August 19, 1998
BEIJING (CNN) Two million North Koreans -- nearly 10 percent of the population -- may have died during three years of famine in North Korea, U.S. congressional aides said Wednesday.
Video footage brought back from the secretive communist country by a congressional staff delegation showed sickly, emaciated children, some with stick-thin bodies.
One young child, too weak to sit up, had to be propped up in the corner in an orphanage. Older children filmed during the delegation's week-long visit appeared severely stunted by malnutrition.
To survive the persisting food shortages, North Koreans are eating weeds, grasses and corn stalks that are mashed into powder and sometimes mixed with flour to make noodles or cakes.
"The food shortage continues," said Mark Kirk, one of the bipartisan delegation's four members. "They are out of food. That's clear."
Over the past three years, the famine has killed an estimated 300,000 to 800,000 people annually, with the number of deaths peaking in 1997, Kirk said.

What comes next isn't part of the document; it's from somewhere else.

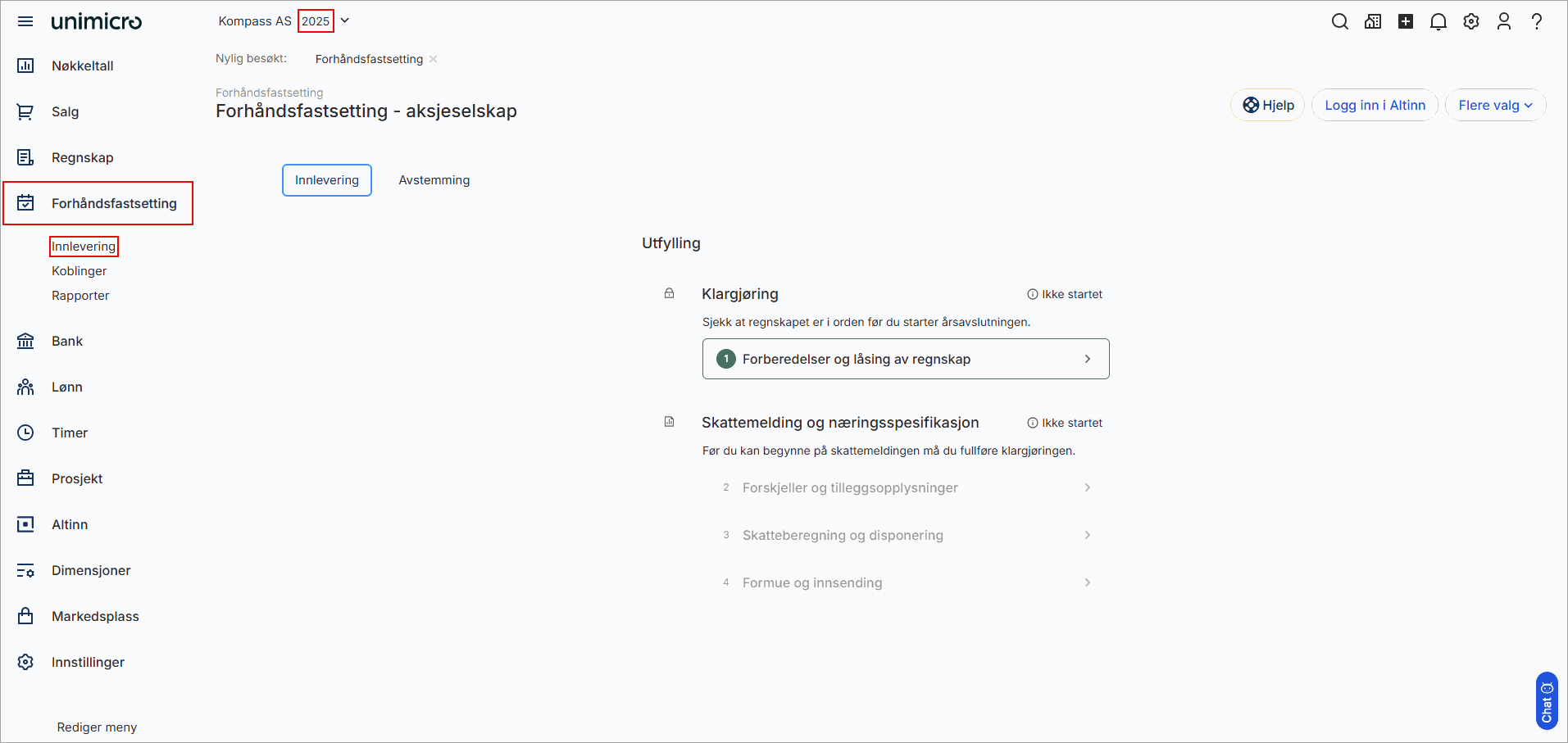Open the settings gear icon

(1470, 21)
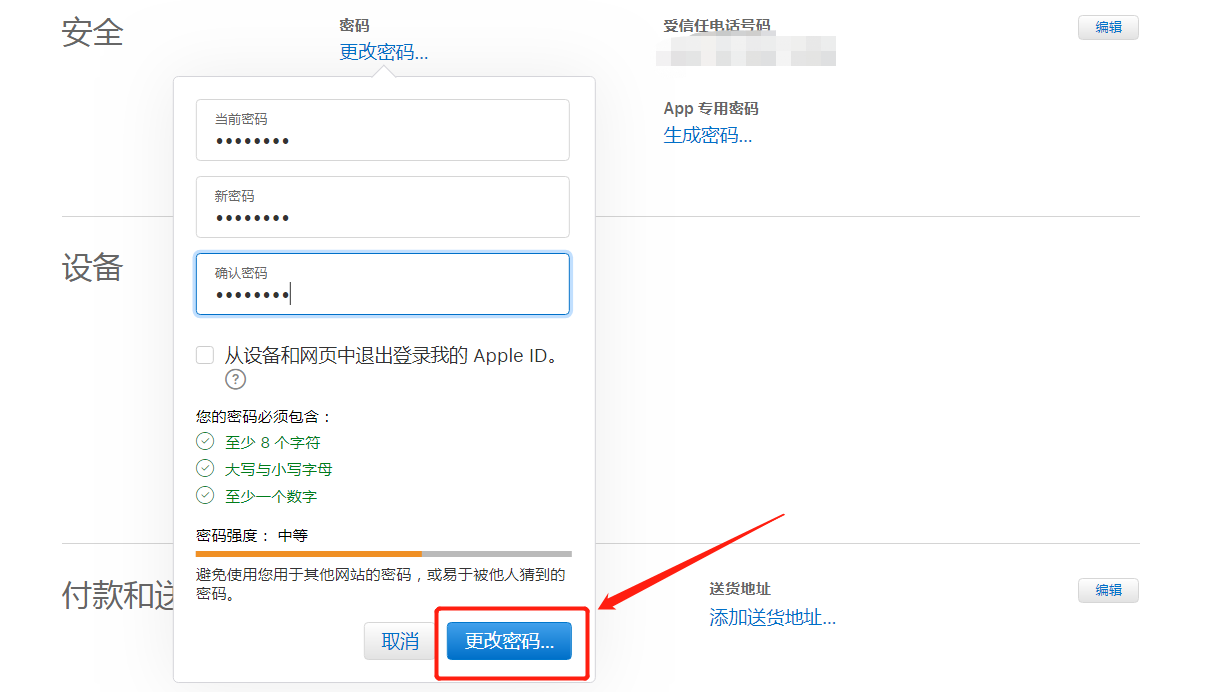Screen dimensions: 1220x692
Task: Click the checkmark beside 至少 8 个字符
Action: 205,442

He said the figures came from U.S. government sources, refugees and North Korean exiles.
"Two million would be the highest possible estimate," Kirk said.
Deaths were most likely from famine-related illnesses, like pneumonia, tuberculosis, and diarrhea, rather than starvation itself, he said.
Poor medical facilities
To compound the problem, medical facilities are inadequate, where they exist at all, Kirk said.
"We found that the hospitals are really hospices," he said. "There is little or nothing in North Korea's entire health care system. The hospitals have no food, no X-ray film, no aspirin."
Meanwhile, an official from Doctors Without Borders said on Wednesday that the medical aid group may leave North Korea unless the government grants it better access to people sickened by famine.
Doctors Without Borders has distributed medicines in North Korea for a year, but has found it hard to gauge the results because of the government's lack of cooperation, said William Claus, an agency official based in Brussels.
The group, one of a half-dozen aid organizations in North Korea, has 12 people working in three provinces, Claus said.
Farm system ravaged
North Korea's food shortages were precipitated by two years of flooding followed by a drought last year that pushed the reclusive Communist nation's inefficient collective farming system to the brink of collapse.
The famine has left North Korea's 23 million people largely dependent on international aid.
International food aid is clearly saving lives, and the international community is feeding nearly every child under the age of 7, the U.S. delegation said.
The United States -- which fought North Korea in the 1950-53 Korean War and remains a staunch supporter of capitalist South Korea -- is now North Korea's largest donor, contributing 220 million tons of food aid.
More aid sought
In an apparent bid for more U.S. aid, North Korean officials told the delegation they would stop exporting missiles if compensated for lost earnings. House International Relations Committee staff member Peter Brookes said they mentioned a figure of $500 million a year.
Kirk said the offer came from Deputy Foreign Minister Kim Gye Gwan, who also heads North Korea's delegation in four-way talks with China, the United States and South Korea.
This year's crops look better than last year's, but North Korea will still lack food after the harvest, the delegation said.
The government of North Korean leader Kim Jong Il has not implemented any significant reforms to reverse the country's economic decline, it added.
Meanwhile, preparations for Kim's expected presidential inauguration on September 9 were almost nonstop, Brookes said, adding that children were still practicing for the inauguration ceremonies at 11 p.m. one night.
Correspondent May Lee and The Associated Press contributed to this report.